Я ничего не сказала, мельком подумав про себя – откуда Жиган может знать о моих соплях, если он ни разу за эти дни не зашел ко мне, и я даже не была уверена, что он в городе. Хотя, наверное, ему рассказала Лулу.
– Он того хоть стоит, негр твой?
Я только усмехнулась. Цыганское мое воспитание проснулось даже сейчас: я почувствовала себя неловко, лежа перед Шкипером в развороченной постели, и поспешила сесть, кое-как задернув кровать циновкой, и провела ладонями по спутанным волосам. Он усмехнулся:
– Не помогает.
– Я знаю.
– Умойся.
Я подошла к жестяному рукомойнику в углу, плеснула в лицо тепловатой воды. Полотенца не было, и вытираться я не стала. Капли воды защекотали мне грудь, и я только сейчас обнаружила, что раздета. Одежды моей нигде не было видно, и начинать судорожные поиски сейчас не было никакого смысла.
– Как будешь теперь, решила?
– А ты?
Шкипер полез за сигаретами, и от этого привычного жеста я немного успокоилась.
– Мое дело маленькое, – сказал он, затянувшись и выпустив дымовую струю. – Тебе, детка, решать. Как захочешь, так и будет.
– Что, и разведешься?
– А ему обязательно жениться на тебе надо?
Я пожала плечами.
– Не знаю. Может быть, не надо.
– Ну, так и горячку пороть нечего с разводом. Потом замучаемся обратно жениться.
– Шкипер… – Я умолкла, глядя на его неподвижное лицо со светлыми глазами, которые, как обычно, не выражали ничего. Долго терпеть этот взгляд я не могла даже в лучшие времена и поэтому отвернулась к Йеманже. Вяло подумала: ну почему я совсем его не боюсь?
– Послушай, я ведь тебе обещала. Помнишь, еще там, в Венеции, когда приехала только… Обещала, что при тебе останусь на сколько хочешь. Слово дала.
– Ну, вашему слову цена… – рассмеялся он. Рассмеялся без злости, без ехидства, совершенно искренне, и я слегка растерялась. Воистину, ничего не могло вывести этого человека из себя.
– Шкипер, но почему… – Я снова беспомощно умолкла. Думая о нем в эти дни, я ожидала чего угодно – скандала, угроз, ругани, всего того, чем обычно разряжаются оскорбленные люди… Дура. Ведь такого даже во сне привидеться не могло любому, кто знал Шкипера. Уму непостижимо: Пашка – и скандал из ревности… С гораздо большей вероятностью можно было допустить, что он, не тратя лишних слов, просто меня убьет.

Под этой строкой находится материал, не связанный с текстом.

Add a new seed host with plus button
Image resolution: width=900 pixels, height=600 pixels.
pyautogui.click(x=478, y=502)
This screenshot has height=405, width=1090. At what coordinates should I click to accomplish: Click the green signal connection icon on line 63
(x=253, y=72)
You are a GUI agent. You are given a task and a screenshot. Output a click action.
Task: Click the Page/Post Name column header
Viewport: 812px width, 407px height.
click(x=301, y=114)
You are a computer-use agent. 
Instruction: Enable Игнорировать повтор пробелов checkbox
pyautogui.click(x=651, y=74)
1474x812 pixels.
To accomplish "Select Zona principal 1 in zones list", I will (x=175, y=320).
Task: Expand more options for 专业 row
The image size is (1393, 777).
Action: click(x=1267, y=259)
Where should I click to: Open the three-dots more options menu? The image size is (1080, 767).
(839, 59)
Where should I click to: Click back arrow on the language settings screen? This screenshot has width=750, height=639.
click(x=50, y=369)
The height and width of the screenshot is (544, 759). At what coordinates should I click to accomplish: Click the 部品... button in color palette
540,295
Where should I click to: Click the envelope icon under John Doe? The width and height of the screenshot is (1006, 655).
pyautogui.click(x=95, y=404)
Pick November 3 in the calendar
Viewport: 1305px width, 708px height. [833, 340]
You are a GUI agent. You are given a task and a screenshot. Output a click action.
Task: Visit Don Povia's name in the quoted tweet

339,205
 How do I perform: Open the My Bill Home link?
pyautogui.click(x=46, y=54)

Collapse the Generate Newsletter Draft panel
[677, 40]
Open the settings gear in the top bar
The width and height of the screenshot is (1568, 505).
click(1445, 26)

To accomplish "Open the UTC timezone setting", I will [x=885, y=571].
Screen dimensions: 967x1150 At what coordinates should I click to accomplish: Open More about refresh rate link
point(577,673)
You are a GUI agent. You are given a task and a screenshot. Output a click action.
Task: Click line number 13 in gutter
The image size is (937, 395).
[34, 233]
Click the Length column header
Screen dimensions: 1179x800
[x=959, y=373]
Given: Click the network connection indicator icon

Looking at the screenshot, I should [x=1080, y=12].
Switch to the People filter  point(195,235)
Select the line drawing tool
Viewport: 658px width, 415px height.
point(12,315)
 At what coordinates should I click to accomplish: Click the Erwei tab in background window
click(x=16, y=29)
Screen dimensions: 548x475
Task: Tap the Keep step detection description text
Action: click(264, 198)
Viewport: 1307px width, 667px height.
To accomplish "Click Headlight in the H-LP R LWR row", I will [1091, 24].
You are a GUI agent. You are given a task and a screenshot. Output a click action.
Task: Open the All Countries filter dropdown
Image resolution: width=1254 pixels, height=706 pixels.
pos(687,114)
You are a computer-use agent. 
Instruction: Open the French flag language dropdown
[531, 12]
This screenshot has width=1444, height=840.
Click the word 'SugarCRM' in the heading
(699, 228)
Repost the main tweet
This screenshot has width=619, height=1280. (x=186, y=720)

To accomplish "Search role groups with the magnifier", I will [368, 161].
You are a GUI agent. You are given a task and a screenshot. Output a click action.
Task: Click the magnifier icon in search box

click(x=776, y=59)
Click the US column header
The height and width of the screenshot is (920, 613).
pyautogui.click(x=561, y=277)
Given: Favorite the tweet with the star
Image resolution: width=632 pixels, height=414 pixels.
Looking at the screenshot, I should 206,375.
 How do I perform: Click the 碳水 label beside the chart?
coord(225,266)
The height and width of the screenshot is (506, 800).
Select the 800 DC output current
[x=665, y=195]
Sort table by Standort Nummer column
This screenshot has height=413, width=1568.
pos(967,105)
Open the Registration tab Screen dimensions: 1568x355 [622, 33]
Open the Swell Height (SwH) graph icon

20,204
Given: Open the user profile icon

Мы сидели в зеленой от полумрака комнате – я на постели, Шкипер на полу – и смотрели друг на друга. С табуретки нас разглядывала Йеманжа, с потолка – гекконы. Все они молчали, молчали и мы. С кухни доносилось сипловатое пение Франселины, бормотание радио. Во дворе Жиган орал по-португальски на Лулу, она хохотала.
Шкипер докурил сигарету. Щелчком отправил окурок в таз под рукомойником, не попал, но вставать не стал. От его голоса – знакомого, спокойного, ровного – я вздрогнула.
– Детка, последний раз спрашиваю – хочешь здесь остаться?
– Нет, – как можно тверже сказала я. Слез больше не было. От отчаяния сводило скулы.
– Ну и все тогда, кончили базар.
Я посмотрела на него в упор. И снова Шкипер словно прочел мои мысли. Чуть усмехнулся, поднялся, подошел, протянул руку к моей обнаженной груди и поочередно коснулся двух ямок: между грудями и под левой.
– Санька, я вот про это и в могиле помнить буду. И про все остальное тоже. Да тьфу мне на всех твоих негров, хоть с сенегальским стрелковым отрядом спи… Слушай, они правда лучше, чем белые? Жиган вот говорит…
– Все вы одинаковые, – проворчала я. – Уйди, мне одеться надо.